Kalabalıklar hakikatin ölçüsü olamaz. Dolayısıyla, rivayetleri kabul etmede ölçü, Kur’an’a
uyumlu olmasıdır.
Yeryüzünde olanların çoğunluğuna uyacak olursan, seni Allah'ın yolundan şaşırtıp saptırırlar.
(En’am: 116)

“Bu söz, peygambere aittir (hadistir) ama ben onu kabul etmiyorum.” demek, peygamberi
reddetmektir.
ÇAYIROVA İNSANA HİZMET DERNEĞİ

“Peygamber Kur’an’a aykırı söz söylemez, o zaman bu söz ona ait değildir.” demek ise,
sözü aktaranı (rivayeti) reddetmektir.

Hakka suresinin 44-47. ayetleri, peygamberin Kur’an’a aykırı söz söylemeyeceğinin
kanıtıdır.
Eğer peygamber bize karşı bazı sözleri uydurup söylemiş olsaydı, elbette onu kuvvetle yakalar,
sonra da kalp damarını koparıverirdik. Sizin hiçbiriniz de buna mâni olamazdı.” (Hâkka, 69/44-47)
[“Bize karşı” ifadesi, “vahye, Allah’ın sözü olan Kur’an’a karşı” anlamına gelir]

İmam-ı Azam da bu yöntemi uygulamıştır.
o Ebu Davud ve Tirmizi tarafından da rivayet edilen “Mü’min zina edince, başından
gömleğinin çıkarıldığı gibi, imanı da çıkarılır, sonra tevbe edince iman kendisine
iade edilir.” hadisinin doğruluğu kendisine sorulmuştur.
o Kur’an’daki Nisa suresinde (16. Ayet) geçen “sizden zina edenler” ifadesinin
Müslümanları kastettiğini söyleyerek, zina edenlerin dinden çıktığını söylemenin
Kur’an’a aykırı olduğunu, ve bu sözün peygamberimize ait olamayacağını
söylemiştir.

Süpürüp her şeyi almak da, süpürüp her şeyi atmak da yanlıştır. Yapılması gereken,
Kur’an’a uygun olan rivayetleri mütevatir kabul ederek sahip çıkmaktır.

Rivayetleri Kur’an’a arzedebilmek için Kur’an’laşan bir algı (Furkan’a sahip olmak)
gerekir.
Ey iman edenler,
Allah'tan korkup sakınırsanız (muttaki olursanız), size doğruyu yanlıştan ayıran bir anlayış (furkan) verir,
kötülüklerinizi örter ve sizi bağışlar. (Enfal:29)
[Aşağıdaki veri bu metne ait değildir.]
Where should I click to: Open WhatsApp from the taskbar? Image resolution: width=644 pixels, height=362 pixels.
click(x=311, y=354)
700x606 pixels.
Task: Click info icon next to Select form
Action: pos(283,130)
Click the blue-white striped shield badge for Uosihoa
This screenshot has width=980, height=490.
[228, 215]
5) Ayetleri siyak ve sibakına göre anlamak
 Ayetleri bağlamına göre (öncesine ve sonrasına bakarak) anlamak önemlidir.
 ÖRNEK: Kıyamet Suresi
 Bu surenin ilk 15 ayeti, Mahşerdeki duruşmayı ele alır.
o İnsan kendiyle alakalı tüm gerçekleri orada görecek.
o Kendi mazeretlerini ortaya atsa bile.
 16.-19. ayetler ise, 16. ayetin en başına parantez içinde “Ey Muhammed” ifadesi eklenerek
bağlamından koparılmıştır.
o “Onunla ilgili, acele olsun diye dilini hareket ettirip durma.” (Ayet 16)
o Bağlamından kopuk tercümeler şu şekildedir: “(Ey Muhammed) sakın vahyi acele almak
için dilini hareket ettirip durma.”
o Oysa, ayetin siyakına bakarak, bu ayetlerin mahşerdeki nankör adamın yargılama
sırasında, 15. ayette de bahsedilen, mazeret ileri sürme çabasına bir uyarı olduğu anlaşılır.
Böylece bağlamla uyumlu bir okuma gerçekleştirilmiştir.